#### PROVIDED DATA ####

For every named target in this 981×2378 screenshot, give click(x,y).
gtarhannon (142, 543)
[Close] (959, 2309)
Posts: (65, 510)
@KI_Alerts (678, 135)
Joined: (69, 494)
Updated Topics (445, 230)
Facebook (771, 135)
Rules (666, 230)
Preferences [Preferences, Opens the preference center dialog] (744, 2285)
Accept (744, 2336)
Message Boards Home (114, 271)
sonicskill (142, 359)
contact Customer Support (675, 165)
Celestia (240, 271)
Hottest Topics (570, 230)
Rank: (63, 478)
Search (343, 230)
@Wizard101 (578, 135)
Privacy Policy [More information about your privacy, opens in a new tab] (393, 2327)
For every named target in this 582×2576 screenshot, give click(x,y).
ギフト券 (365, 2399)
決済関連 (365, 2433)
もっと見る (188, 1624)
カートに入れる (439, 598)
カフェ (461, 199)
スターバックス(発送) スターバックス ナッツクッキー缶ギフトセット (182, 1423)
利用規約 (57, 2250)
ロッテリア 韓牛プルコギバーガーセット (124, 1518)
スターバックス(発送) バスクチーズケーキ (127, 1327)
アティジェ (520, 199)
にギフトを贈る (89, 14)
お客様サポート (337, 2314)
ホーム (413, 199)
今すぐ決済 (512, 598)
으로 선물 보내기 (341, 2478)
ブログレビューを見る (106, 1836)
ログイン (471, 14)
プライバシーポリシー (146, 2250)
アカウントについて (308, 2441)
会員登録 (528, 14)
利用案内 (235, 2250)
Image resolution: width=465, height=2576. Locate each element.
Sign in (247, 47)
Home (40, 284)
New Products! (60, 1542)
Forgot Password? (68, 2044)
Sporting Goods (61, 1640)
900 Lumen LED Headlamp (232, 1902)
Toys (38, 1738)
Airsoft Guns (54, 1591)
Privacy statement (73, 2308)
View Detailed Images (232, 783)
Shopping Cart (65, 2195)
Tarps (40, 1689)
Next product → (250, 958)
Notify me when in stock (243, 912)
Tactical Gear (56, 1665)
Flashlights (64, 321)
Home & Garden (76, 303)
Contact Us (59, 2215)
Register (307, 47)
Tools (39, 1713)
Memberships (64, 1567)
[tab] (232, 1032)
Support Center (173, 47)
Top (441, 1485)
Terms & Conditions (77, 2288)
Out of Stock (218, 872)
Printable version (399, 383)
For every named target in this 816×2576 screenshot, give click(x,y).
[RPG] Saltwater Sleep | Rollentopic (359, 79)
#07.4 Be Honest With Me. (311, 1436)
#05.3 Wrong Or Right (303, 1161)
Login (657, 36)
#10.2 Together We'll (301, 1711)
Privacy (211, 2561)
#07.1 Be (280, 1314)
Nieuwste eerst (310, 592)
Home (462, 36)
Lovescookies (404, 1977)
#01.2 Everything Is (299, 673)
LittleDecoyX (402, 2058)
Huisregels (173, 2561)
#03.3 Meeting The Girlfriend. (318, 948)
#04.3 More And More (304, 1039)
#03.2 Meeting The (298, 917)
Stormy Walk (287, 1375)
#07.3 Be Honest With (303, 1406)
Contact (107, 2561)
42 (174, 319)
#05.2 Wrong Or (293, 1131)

####

### [GOAL]
Rename "Shopping Cart" to "Shopping Bag" throughout the items above, and write them out again with nothing else altered.

### [ANSWER TO THE PROBLEM]
For every named target in this 981×2378 screenshot, give click(x,y).
gtarhannon (142, 543)
[Close] (959, 2309)
Posts: (65, 510)
@KI_Alerts (678, 135)
Joined: (69, 494)
Updated Topics (445, 230)
Facebook (771, 135)
Rules (666, 230)
Preferences [Preferences, Opens the preference center dialog] (744, 2285)
Accept (744, 2336)
Message Boards Home (114, 271)
sonicskill (142, 359)
contact Customer Support (675, 165)
Celestia (240, 271)
Hottest Topics (570, 230)
Rank: (63, 478)
Search (343, 230)
@Wizard101 (578, 135)
Privacy Policy [More information about your privacy, opens in a new tab] (393, 2327)
For every named target in this 582×2576 screenshot, give click(x,y).
ギフト券 (365, 2399)
決済関連 (365, 2433)
もっと見る (188, 1624)
カートに入れる (439, 598)
カフェ (461, 199)
スターバックス(発送) スターバックス ナッツクッキー缶ギフトセット (182, 1423)
利用規約 (57, 2250)
ロッテリア 韓牛プルコギバーガーセット (124, 1518)
スターバックス(発送) バスクチーズケーキ (127, 1327)
アティジェ (520, 199)
にギフトを贈る (89, 14)
お客様サポート (337, 2314)
ホーム (413, 199)
今すぐ決済 (512, 598)
으로 선물 보내기 (341, 2478)
ブログレビューを見る (106, 1836)
ログイン (471, 14)
プライバシーポリシー (146, 2250)
アカウントについて (308, 2441)
会員登録 (528, 14)
利用案内 (235, 2250)
Image resolution: width=465, height=2576. Locate each element.
Sign in (247, 47)
Home (40, 284)
New Products! (60, 1542)
Forgot Password? (68, 2044)
Sporting Goods (61, 1640)
900 Lumen LED Headlamp (232, 1902)
Toys (38, 1738)
Airsoft Guns (54, 1591)
Privacy statement (73, 2308)
View Detailed Images (232, 783)
Shopping Bag (65, 2195)
Tarps (40, 1689)
Next product → (250, 958)
Notify me when in stock (243, 912)
Tactical Gear (56, 1665)
Flashlights (64, 321)
Home & Garden (76, 303)
Contact Us (59, 2215)
Register (307, 47)
Tools (39, 1713)
Memberships (64, 1567)
[tab] (232, 1032)
Support Center (173, 47)
Top (441, 1485)
Terms & Conditions (77, 2288)
Out of Stock (218, 872)
Printable version (399, 383)
For every named target in this 816×2576 screenshot, give click(x,y).
[RPG] Saltwater Sleep | Rollentopic (359, 79)
#07.4 Be Honest With Me. (311, 1436)
#05.3 Wrong Or Right (303, 1161)
Login (657, 36)
#10.2 Together We'll (301, 1711)
Privacy (211, 2561)
#07.1 Be (280, 1314)
Nieuwste eerst (310, 592)
Home (462, 36)
Lovescookies (404, 1977)
#01.2 Everything Is (299, 673)
LittleDecoyX (402, 2058)
Huisregels (173, 2561)
#03.3 Meeting The Girlfriend. (318, 948)
#04.3 More And More (304, 1039)
#03.2 Meeting The (298, 917)
Stormy Walk (287, 1375)
#07.3 Be Honest With (303, 1406)
Contact (107, 2561)
42 (174, 319)
#05.2 Wrong Or (293, 1131)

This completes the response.